»»

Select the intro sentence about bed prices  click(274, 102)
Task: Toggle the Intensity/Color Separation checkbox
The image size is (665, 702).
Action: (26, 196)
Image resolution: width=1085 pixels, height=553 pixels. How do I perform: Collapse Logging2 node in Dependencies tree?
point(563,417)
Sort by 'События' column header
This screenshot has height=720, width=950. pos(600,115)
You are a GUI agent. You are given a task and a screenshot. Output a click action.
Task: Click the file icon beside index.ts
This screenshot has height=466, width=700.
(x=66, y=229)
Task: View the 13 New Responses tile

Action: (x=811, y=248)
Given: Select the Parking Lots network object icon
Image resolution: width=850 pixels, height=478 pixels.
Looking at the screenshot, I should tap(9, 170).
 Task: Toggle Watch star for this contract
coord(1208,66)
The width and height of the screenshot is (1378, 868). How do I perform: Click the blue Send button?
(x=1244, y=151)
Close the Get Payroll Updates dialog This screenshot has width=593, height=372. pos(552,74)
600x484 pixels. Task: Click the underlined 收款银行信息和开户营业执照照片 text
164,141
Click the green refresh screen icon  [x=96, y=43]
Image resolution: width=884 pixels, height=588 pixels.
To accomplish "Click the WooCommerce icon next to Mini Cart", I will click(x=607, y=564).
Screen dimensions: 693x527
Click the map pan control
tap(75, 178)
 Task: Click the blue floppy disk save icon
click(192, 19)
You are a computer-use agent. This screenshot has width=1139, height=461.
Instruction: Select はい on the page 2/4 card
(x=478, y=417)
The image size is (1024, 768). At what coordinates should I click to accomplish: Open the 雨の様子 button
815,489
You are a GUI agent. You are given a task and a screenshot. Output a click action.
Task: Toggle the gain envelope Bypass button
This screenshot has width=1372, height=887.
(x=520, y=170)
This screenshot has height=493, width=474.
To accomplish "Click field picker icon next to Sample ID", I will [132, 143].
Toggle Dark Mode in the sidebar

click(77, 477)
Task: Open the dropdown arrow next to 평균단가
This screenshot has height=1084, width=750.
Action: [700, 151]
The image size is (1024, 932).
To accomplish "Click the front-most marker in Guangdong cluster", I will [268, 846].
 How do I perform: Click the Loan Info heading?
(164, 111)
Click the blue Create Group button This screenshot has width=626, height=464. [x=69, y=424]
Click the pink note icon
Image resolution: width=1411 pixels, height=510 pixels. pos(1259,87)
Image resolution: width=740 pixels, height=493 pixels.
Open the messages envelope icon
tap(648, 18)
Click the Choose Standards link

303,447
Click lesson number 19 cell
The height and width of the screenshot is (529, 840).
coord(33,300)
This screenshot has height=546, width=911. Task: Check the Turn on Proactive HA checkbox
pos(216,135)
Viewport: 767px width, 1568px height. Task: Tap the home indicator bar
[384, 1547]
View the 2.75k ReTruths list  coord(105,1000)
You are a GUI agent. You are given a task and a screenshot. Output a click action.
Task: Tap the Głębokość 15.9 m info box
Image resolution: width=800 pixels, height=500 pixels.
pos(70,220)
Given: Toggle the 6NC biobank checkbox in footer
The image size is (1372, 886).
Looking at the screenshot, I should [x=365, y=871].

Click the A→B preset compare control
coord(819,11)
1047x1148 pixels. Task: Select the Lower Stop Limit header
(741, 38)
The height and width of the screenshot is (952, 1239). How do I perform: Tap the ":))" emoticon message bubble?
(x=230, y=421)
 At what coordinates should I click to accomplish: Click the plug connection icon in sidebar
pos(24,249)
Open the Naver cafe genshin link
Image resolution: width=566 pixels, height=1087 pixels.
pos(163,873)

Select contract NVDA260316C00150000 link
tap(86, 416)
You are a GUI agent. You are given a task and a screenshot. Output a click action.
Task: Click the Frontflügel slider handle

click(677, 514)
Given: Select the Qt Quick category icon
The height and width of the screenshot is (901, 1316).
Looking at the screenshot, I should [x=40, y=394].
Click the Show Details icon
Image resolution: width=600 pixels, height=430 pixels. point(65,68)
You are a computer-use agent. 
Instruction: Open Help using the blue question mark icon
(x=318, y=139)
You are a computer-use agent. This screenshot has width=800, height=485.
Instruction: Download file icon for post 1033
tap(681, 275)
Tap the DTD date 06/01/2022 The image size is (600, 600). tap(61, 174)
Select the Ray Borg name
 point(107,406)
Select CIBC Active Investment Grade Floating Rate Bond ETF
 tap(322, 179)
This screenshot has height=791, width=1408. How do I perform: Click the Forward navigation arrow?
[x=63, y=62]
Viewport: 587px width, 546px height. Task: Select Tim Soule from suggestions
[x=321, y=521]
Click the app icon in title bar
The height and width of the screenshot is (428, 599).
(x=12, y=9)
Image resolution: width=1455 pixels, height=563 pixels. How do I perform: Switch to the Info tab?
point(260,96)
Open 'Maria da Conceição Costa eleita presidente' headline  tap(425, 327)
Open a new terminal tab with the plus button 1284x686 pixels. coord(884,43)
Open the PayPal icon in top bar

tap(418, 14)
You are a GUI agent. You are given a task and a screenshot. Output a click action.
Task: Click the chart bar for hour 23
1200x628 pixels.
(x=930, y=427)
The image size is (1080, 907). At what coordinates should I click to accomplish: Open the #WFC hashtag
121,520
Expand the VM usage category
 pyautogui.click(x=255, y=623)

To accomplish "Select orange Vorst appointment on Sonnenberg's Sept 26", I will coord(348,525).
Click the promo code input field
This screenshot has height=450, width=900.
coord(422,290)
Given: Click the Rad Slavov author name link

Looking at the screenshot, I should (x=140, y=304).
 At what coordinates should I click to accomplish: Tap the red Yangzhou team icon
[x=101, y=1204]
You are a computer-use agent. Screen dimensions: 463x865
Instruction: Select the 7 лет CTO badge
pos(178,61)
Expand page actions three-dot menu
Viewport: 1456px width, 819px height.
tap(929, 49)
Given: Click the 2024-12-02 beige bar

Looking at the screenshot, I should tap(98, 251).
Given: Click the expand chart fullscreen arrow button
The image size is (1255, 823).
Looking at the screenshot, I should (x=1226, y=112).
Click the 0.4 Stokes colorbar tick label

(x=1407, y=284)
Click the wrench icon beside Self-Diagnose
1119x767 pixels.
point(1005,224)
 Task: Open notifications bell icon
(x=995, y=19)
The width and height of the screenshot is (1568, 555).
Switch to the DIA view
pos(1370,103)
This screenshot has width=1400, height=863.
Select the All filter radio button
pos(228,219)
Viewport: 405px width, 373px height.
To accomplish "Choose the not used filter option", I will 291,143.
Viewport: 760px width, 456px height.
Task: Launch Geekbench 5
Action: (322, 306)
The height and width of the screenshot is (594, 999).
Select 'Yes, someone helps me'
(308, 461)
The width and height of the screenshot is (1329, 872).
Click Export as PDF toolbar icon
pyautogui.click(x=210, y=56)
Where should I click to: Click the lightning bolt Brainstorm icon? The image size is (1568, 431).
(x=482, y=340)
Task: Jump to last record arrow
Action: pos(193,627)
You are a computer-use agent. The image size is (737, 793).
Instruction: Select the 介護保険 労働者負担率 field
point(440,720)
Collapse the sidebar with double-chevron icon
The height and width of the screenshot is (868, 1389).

««

DIRECTIONS -
How many lines above contain the word "computer"? Reply with only the number.

ANSWER FOR THE TASK -
5